Edgar Gonzalez and a four-pack of relievers combined on a five-hit shutout of the Sox. Gonzalez extended his scoreless streak with three innings of work, striking out two and allowing three hits. Cruz, Enright, Roemer and Robertson restricted Chicago to two hits and one walk over the remaining six innings: the last-named was particularly sharp, striking out three and giving up one hit in two innings. All told, our pitchers faced only three hitters over the minimum, thanks to the help of a double-play and Bonifacio nailing a runner at third.

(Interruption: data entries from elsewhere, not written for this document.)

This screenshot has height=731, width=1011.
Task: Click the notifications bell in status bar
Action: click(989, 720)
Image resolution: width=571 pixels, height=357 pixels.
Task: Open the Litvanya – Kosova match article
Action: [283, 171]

Not so good news at the Peoria Sports Complex, where the other half of the roster went down 6-3 to the Padres. The Diamondbacks came down from an early deficit, courtesy of none other than Scott Hairston, batting lead-off for San Diego. He smacked the first pitch of the game from Doug Davis out of the park, and then added a two-run double the next inning. Pitching to the rest of the lineup, Davis was a bit better; overall, four hits and a walk in three innings of work, but also three earned runs, all courtesy of Hairston.
Arizona did come back, getting two in the fourth, courtesy of RBI singles from Eric Byrnes and Chris Snyder, and then tied the game up in the fifth, with another RBI, this time from Orlando Hudson. The game stayed tied until Rosen came in, allowing a hit, three walks and a wild pitch while retiring precisely one hitter. A double off Nippert led to Rosen being tagged with three earned runs in a rather catastrophic seventh inning. We managed only six hits all game: Conor Jackson had a particularly bad day, going 0-for-4 with two double-plays, leaving seven men on base and making an error. Young and Reynolds each had a hit and a walk, while Tony Peña threw a perfect sixth.

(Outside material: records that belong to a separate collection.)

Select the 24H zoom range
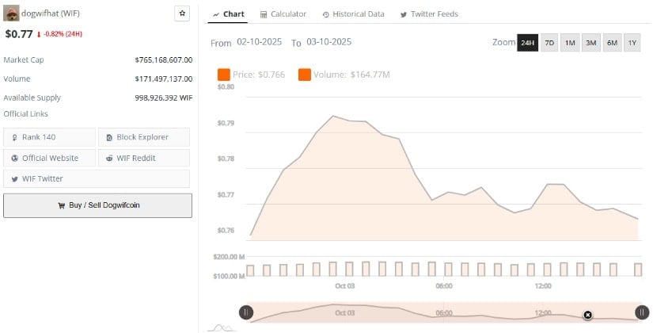Image resolution: width=653 pixels, height=333 pixels. tap(527, 43)
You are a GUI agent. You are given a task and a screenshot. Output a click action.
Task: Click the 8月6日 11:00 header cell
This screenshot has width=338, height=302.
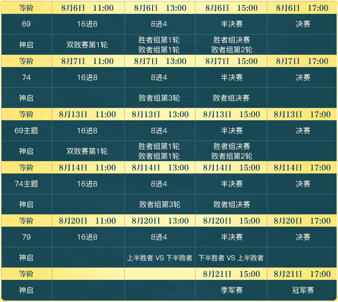(88, 8)
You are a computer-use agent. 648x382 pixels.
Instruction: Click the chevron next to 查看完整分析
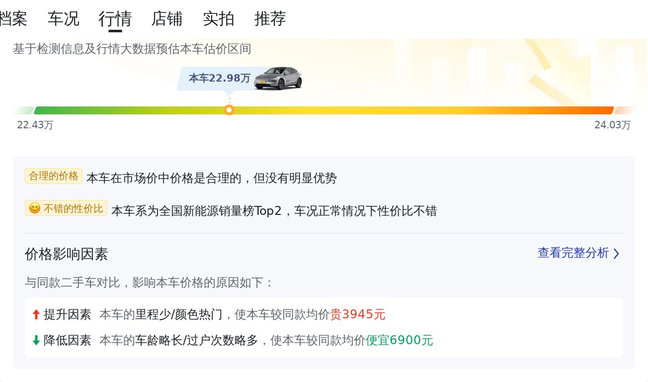point(616,254)
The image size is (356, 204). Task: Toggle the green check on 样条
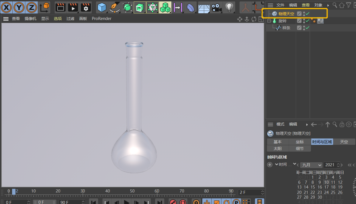[308, 28]
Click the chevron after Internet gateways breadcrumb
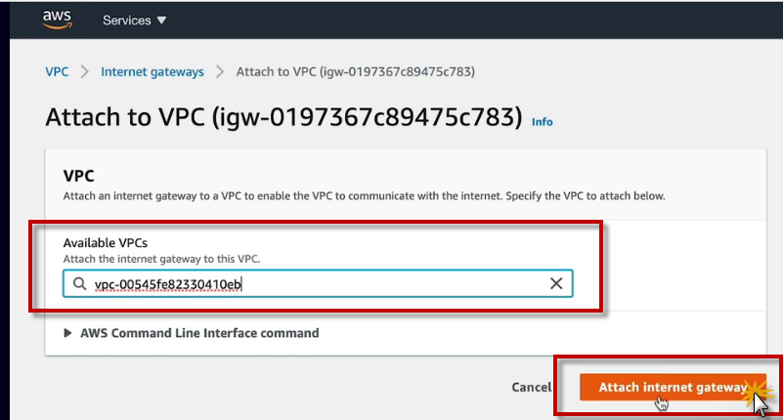Screen dimensions: 783x420 click(220, 71)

Nick Piecoro discusses the likelihood of us trading Medders or Nippert, saying "The more scouts I talk to, the more convinced I am that neither Brandon Medders nor Dustin Nippert will pass through waivers unclaimed." However, with the way the numbers are shaking down on the roster - and Doug Slaten looking more and more likely to be ready in time for Opening Day - it seems likely one or other will be traded before Opening Day. Nippert is 16 months younger, and his experience as a starter makes him more valuable. However, he has much less major league experience (only 70 innings) and an ERA there of 6.43 doesn't seem anything to write home about. When he's good, he's very. very good, but when he's bad... Hoo-boy.

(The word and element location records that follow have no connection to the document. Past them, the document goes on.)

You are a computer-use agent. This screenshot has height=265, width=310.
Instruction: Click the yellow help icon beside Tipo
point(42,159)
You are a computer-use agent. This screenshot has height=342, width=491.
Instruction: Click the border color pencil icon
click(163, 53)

Medders has almost twice as many innings under his belt (131.2) and an overall ERA for his career of 3.36 - that's an ERA+ of 139, which is comparable with, say, Jose Valverde (141). However, after a fine 2006 campaign, he seemed unquestionably shaky during last season - we've rehashed before his one-pitch destruction of a three-run seventh-inning lead against the Phillies - and got sent down to Tucson. But despite that, his overall numbers weren't bad: a 4.30 ERA is respectable for a reliever. Maybe we can get him only to pitch at Chase, where over his entire career he had held opposing hitters to a .208 average. That's ninety-three points less than on the road, and their OPS is 231 points lower at home too.
So, today's comment starter: which one do we keep?